Not to be confused with famed Director Rex Ingram (The Four Horsemen of the Apocalypse), who is now retired from the cinema at his villa in Nice, Negro Actor Rex Ingram is the son of a 6-ft., 4-in. fireman on the Mississippi River boat Robert E. Lee. He was born, while his mother was hurrying home to Cairo. Ill., somewhere in the vicinity of Illinois, Missouri or Kentucky, christened Reginald Cliff Ingram. His family moved to Los Angeles when he was 7. Young Reginald Ingram was graduated from Urban military school, set off to work his way through Northwestern University. As to his career there, reports differ. Warner Brothers publicists insist that he was an "N" man at baseball, football, basketball and track, graduated with honors in 1919. Northwestern records show that he never went there at all. According to Warner's accounts, Actor Ingram possesses both a Phi Beta Kappa key and the degree of M.D. Since opportunities for Negro actors are limited and he can never hope for another as good as "de Lawd," he is quoted as saying he may now retire from public life, return to medicine, devote himself to good works among poor Negroes in the South. Actor Ingram currently admits that he is neither a Phi Beta Kappa nor a doctor of medicine, explains all such biographical discrepancies as misunderstandings which arose before he was sufficiently famed to make them worth correcting.

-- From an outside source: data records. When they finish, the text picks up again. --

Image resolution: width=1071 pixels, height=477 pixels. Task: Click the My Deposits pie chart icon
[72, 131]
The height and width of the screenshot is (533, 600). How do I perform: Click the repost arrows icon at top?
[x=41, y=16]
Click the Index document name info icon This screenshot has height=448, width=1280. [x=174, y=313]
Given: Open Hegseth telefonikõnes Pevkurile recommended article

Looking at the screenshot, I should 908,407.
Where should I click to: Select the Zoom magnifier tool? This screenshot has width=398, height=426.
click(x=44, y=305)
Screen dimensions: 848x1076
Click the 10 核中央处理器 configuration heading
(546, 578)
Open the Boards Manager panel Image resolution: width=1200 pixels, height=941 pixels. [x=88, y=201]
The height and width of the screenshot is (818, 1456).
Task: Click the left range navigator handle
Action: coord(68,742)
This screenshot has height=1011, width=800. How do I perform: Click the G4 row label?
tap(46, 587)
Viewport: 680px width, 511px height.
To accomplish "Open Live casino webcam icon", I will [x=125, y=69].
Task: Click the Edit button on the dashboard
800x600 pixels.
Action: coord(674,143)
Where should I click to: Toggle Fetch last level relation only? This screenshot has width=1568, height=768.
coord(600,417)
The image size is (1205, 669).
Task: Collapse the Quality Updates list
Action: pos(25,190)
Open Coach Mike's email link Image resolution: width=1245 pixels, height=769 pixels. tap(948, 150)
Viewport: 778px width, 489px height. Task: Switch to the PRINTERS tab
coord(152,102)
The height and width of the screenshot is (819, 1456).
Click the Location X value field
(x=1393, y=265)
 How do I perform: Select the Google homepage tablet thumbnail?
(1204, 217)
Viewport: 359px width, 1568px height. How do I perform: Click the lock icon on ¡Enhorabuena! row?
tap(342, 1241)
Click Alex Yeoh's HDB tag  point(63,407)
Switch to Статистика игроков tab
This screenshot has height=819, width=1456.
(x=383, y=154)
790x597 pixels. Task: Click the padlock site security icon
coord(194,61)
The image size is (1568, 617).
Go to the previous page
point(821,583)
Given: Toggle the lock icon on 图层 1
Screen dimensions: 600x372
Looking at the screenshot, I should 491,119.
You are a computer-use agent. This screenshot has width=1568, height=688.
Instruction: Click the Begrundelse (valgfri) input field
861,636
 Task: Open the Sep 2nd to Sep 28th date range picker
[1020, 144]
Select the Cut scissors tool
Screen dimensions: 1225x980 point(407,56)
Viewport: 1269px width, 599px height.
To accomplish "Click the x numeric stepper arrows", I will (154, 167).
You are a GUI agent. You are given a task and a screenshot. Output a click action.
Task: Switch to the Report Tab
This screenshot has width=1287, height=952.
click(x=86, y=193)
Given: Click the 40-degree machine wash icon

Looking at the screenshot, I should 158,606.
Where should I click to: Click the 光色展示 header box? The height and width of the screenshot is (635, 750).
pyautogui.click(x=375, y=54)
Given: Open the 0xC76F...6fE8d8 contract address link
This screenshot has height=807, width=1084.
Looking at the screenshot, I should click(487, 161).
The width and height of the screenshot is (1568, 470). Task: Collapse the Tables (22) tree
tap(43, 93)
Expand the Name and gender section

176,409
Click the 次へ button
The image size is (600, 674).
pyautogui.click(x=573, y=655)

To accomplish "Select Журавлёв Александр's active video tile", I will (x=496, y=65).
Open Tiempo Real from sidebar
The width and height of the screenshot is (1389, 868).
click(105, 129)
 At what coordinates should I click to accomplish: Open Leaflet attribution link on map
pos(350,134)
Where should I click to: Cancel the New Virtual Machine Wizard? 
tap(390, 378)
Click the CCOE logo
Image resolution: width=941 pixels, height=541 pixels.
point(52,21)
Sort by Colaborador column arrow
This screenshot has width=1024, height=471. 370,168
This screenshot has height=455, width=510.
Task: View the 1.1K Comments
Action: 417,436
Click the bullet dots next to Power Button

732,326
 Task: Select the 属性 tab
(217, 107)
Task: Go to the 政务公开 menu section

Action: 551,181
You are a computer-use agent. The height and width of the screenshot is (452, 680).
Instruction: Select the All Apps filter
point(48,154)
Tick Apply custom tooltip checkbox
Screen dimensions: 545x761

The more equivocal portions of the current "Lawd's" career ended when his career as a professional actor began in 1920. After receiving $10 for his performance as the cannibal chief, he played bit parts in pictures and in road companies of plays, made a reputation as Blacksnake in Stevedore. Most of Actor Ingram's early jobs were given him because of his impressive physique. In the cinema version of The Green Pastures, he was originally cast for the role of Adam, which amounts to two "sides" and a shot of Adam naked to the waist. While trying applicants for the role of God, Collaborator Connelly finally thought of Ingram, tested him in a beard, promptly decided he had enough poise for the part. Actor Ingram speaks with more vigor but no less dignity than his predecessor, doubles ably as Adam and the Prophet Hezdrel.

And Sudden Death (Paramount) takes its title from the article by Joseph Chamberlin Furnas on the evils of fast motoring which appeared in The Reader's Digest and has since, in a reprint by Simon & Schuster (after screen re-enactment in The March of Time for last October), reached a circulation of three million copies. It does not venture to translate into pictures much of the lusty and horrifying blood-reek of the article, but it does present, within conventional limits, an energetic little sermon on good highway manners. Lieutenant Knox (Randolph Scott), head of a police traffic department, meets Betty Winslow (Frances Drake) when she is arrested for driving 72 m.p.h. in a 30-m.p.h. zone. His efforts to educate her to caution involve a visit to the morgue and the exhibition of a police newsreel of traffic smashups. When her alcoholic brother Jackie (Tom Brown) smashes into a school bus, killing the young son of the cop who arrested her for speeding, she takes the blame and goes to jail for murder in the second degree. The denouement consists of Knox's successful efforts to force Jackie to admit his guilt. None of the crash scenes are stock shots. All were made by professional stunt people, strapped in the seats of the cars they wrecked.

Sins of Man (Twentieth Century-Fox). Sad, simple and superfluous, this picture depicts the mishaps of one Christopher Freyman (Jean Hersholt), bell ringer in the Tyrolean town of Zanebruck. Christopher's wife dies, his younger son is deaf & dumb, his elder son gets killed in a plane crash, Zanebruck is wiped out by a war bombardment and, by 1935, poor old Chris is no more than a Manhattan bottle-washer. His deaf son, cured by the roar of guns, then turns out to be a great composer, recognizable to his sire by a symphony, The Cathedral Most lugubrious shot: Chris and a friend (Allen Jenkins) making the jeering louts in a Bowery flophouse kneel down to pray.